Ultimate Spider-Man by Jonathan Hickman (ongoing)
I've been reading these month to month and enjoying them quite a bit. They're not quite my favorite book on the shelves, largely due to the fact that the extremely decompressed storytelling can make some issues feel more eventful than the others, but Midlife Crisis Spider-Man is great and the civilian supporting cast is great. I particularly like Jameson and the still very much alive Uncle Ben's efforts to start their own independent news outlet after quitting the Daily Bugle. (And on the subject of the new Ultimate Universe, Ultimates by Deniz Camp also whips ass.)
Older comics I read in 2024
Scott Pilgrim series (reread via color editions)
Scott Pilgrim was my absolute favorite thing in the world for like a year of high school, having gotten into it after Anamanaguchi announced they were doing the soundtrack for the game, but I haven’t returned to it much as an adult.
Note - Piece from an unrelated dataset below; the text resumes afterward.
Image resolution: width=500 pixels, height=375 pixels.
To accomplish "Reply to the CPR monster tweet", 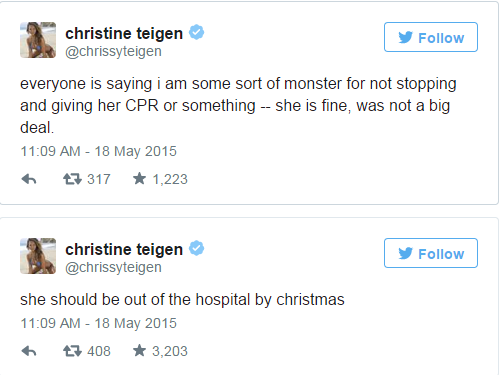I will point(29,179).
I’m glad I finally did following the Netflix show, though, because I think I can really appreciate this series on a different level now. Aside from a few iffy jokes it’s aged WAY better than I thought it did. There's so much more to it than just "hipster guy who likes retro video games gets into anime fights to win the girl."
Scott and Ramona are really interesting foils for each other, both being kind of shitty people who run away from their problems in completely opposite ways. Scott literally represses the memories of most of the bad things he’s done in past relationships, with lots of fun little hints about him being an unreliable narrator throughout the series, and he acts like he never has to change or grow up. That’s the whole thing with Knives. He enters into this, like, pretend relationship with a younger girl so he can imagine he’s still back in high school, when he thinks everything was simpler. He also has a hero complex where he thinks he just has to punch the right people to make everything okay, which Gideon’s League of Evil Exes only exacerbates. Ramona, on the other hand, is constantly dwelling on the worst parts of her past, running away and reinventing herself any time the weight of her mistakes becomes too much to bear. There are a lot of hints at how badly Ramona hurt some of her exes, which Takes Off greatly expanded upon. But Scott is the first boyfriend that makes Ramona want to stay, and Ramona gives Scott a more complicated relationship that makes him have to grow up. In the end, after a tumultuous final two volumes where they both do a lot of soul searching, they decide to start over and put in the effort to change for the better and make their relationship work, stepping into an unknown future together. It’s a really beautiful ending to a classic series.
Video Games!
Astro Bot
Astro Bot IS great, though I'm not sure I quiiiiite agree that it's a perfect 10/10 5-star masterpiece. Mainly this is because Astro Bot doesn't really do anything you haven't seen before in a platformer. It's not really pushing the boundaries of the genre in terms of mechanics, structure, aesthetics, narrative, music, anything. There's nothing I can point to and say THAT'S what Astro Bot adds to the genre that future games will want to copy. What it does have, though, is absolutely impeccable execution. It plays great, it looks great, it's full of cute little details and secrets. Every level introduces something new, and I'm not sure I had a bad time with any of them. (Though some of the optional challenge stages can be a bit unforgiving with their lack of checkpoints. But they're, y'know, optional.) There really aren't many other 3D platformers anywhere close to this level of polish that don't star Mario.
Atlyss
A really solid early access dungeon crawler action RPG with some light MMO trappings, which is undoubtedly most famous for its character creator that lets you make caked up furries. As it should be. Because that rules. Looking forward to seeing how this one develops.
Balatro
I love gambling
Dr. Robotnik’s Ring Racers
Ring Racers makes a rough first impression between its lengthy tutorial and the fact that it's a much more fiddly, mechanically dense kart racer than what most people are used to. It's got a high skill ceiling AND floor, presenting itself as a game for dedicated kart racing freaks where even the easiest difficulty is fairly challenging. That being said, even as a pretty casual fan of the genre, the more I played Ring Racers, the more fun I had with it and the more I appreciated its eccentricities. It's really something special.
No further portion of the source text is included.